Activity: Below are some records. Return exactly the lines from the one with "The width and height of the screenshot is (1200, 675)." to the one with "You are a computer-use agent. The width", and nothing else.

__________________________________________________

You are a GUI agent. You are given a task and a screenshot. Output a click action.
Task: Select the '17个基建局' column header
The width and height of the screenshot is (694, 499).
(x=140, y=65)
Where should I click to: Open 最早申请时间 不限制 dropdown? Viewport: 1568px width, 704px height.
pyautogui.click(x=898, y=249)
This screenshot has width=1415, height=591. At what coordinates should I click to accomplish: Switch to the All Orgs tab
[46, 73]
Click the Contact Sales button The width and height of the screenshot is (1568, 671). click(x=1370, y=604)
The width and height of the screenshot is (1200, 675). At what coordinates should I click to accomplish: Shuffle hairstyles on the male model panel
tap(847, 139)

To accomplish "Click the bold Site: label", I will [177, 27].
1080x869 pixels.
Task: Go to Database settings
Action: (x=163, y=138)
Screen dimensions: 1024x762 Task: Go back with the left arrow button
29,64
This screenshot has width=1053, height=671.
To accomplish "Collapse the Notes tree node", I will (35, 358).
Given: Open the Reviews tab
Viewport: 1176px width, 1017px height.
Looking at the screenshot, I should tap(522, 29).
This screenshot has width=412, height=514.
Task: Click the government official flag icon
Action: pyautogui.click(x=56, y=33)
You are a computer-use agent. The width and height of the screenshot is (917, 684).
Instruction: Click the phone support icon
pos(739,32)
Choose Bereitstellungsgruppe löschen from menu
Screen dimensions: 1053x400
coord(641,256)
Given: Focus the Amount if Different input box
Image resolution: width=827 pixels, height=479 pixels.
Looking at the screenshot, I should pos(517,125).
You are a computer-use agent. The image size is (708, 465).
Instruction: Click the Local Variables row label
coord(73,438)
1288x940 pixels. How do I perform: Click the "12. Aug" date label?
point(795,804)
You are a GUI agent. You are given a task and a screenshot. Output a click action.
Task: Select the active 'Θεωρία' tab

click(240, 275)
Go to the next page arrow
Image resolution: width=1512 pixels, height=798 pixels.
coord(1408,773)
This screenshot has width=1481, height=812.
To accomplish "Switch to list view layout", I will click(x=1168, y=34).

__________________________________________________

Reply to the task:
The width and height of the screenshot is (1200, 675). At what coordinates should I click to accomplish: Shuffle hairstyles on the male model panel
tap(847, 139)

To accomplish "Click the bold Site: label", I will [177, 27].
1080x869 pixels.
Task: Go to Database settings
Action: (x=163, y=138)
Screen dimensions: 1024x762 Task: Go back with the left arrow button
29,64
This screenshot has width=1053, height=671.
To accomplish "Collapse the Notes tree node", I will (35, 358).
Given: Open the Reviews tab
Viewport: 1176px width, 1017px height.
Looking at the screenshot, I should tap(522, 29).
This screenshot has width=412, height=514.
Task: Click the government official flag icon
Action: pyautogui.click(x=56, y=33)
You are a computer-use agent. The width and height of the screenshot is (917, 684).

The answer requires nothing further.